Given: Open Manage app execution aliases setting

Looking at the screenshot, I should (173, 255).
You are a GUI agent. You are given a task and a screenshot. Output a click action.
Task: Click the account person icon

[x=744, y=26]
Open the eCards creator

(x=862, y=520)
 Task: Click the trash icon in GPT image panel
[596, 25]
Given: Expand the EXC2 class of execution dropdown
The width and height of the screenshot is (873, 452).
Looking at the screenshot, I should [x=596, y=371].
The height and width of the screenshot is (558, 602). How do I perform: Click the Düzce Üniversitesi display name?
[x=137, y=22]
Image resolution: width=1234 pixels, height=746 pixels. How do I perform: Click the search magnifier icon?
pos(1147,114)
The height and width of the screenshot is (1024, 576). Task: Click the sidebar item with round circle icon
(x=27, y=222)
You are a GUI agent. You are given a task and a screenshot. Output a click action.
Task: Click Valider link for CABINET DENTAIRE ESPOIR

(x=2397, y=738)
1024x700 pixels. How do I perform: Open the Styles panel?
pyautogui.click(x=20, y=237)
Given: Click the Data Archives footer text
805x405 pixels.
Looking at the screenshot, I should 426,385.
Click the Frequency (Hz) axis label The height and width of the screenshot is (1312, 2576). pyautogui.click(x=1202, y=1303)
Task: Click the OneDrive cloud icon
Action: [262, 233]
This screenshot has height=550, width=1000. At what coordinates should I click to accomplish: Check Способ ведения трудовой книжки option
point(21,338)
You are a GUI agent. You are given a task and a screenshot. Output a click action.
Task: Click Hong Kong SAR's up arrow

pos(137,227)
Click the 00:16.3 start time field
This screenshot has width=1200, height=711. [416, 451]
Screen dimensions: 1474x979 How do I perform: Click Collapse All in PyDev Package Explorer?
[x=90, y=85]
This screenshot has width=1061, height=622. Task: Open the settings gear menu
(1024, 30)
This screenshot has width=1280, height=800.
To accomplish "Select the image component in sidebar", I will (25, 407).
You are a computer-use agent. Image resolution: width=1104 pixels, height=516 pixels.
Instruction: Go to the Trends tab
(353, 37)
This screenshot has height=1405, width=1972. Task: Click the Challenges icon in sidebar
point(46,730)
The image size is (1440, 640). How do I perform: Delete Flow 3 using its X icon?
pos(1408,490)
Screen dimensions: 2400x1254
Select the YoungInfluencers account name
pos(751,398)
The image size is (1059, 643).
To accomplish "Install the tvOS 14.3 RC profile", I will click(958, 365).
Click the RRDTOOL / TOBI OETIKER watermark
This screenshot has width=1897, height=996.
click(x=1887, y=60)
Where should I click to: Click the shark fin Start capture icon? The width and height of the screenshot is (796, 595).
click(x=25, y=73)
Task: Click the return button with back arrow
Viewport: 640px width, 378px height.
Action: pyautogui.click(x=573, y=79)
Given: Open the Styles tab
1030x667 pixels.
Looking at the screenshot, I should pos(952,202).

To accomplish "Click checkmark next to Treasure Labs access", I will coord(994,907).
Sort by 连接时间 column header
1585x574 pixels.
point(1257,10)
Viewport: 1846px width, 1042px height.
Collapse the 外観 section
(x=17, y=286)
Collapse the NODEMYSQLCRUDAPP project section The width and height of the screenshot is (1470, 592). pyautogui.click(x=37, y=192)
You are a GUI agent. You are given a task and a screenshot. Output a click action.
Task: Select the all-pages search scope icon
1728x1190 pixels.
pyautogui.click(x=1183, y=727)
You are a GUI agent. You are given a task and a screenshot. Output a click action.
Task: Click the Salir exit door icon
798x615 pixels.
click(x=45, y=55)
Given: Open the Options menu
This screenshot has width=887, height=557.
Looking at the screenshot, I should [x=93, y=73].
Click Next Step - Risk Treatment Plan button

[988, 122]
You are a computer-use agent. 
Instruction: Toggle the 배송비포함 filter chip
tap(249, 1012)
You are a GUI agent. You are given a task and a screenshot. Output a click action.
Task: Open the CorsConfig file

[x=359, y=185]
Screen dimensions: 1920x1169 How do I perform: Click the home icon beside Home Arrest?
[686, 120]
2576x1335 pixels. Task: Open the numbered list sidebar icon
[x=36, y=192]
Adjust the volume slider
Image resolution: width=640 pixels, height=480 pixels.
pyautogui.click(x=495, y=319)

+++++

Written request - Reproduce the entries above verbatim, from the line containing "Given: Open the Styles tab" through the line containing "tap(249, 1012)", with both of those lines included.

Result below -
Given: Open the Styles tab
1030x667 pixels.
Looking at the screenshot, I should pos(952,202).

To accomplish "Click checkmark next to Treasure Labs access", I will coord(994,907).
Sort by 连接时间 column header
1585x574 pixels.
point(1257,10)
Viewport: 1846px width, 1042px height.
Collapse the 外観 section
(x=17, y=286)
Collapse the NODEMYSQLCRUDAPP project section The width and height of the screenshot is (1470, 592). pyautogui.click(x=37, y=192)
You are a GUI agent. You are given a task and a screenshot. Output a click action.
Task: Select the all-pages search scope icon
1728x1190 pixels.
pyautogui.click(x=1183, y=727)
You are a GUI agent. You are given a task and a screenshot. Output a click action.
Task: Click the Salir exit door icon
798x615 pixels.
click(x=45, y=55)
Given: Open the Options menu
This screenshot has width=887, height=557.
Looking at the screenshot, I should [x=93, y=73].
Click Next Step - Risk Treatment Plan button

[988, 122]
You are a computer-use agent. 
Instruction: Toggle the 배송비포함 filter chip
tap(249, 1012)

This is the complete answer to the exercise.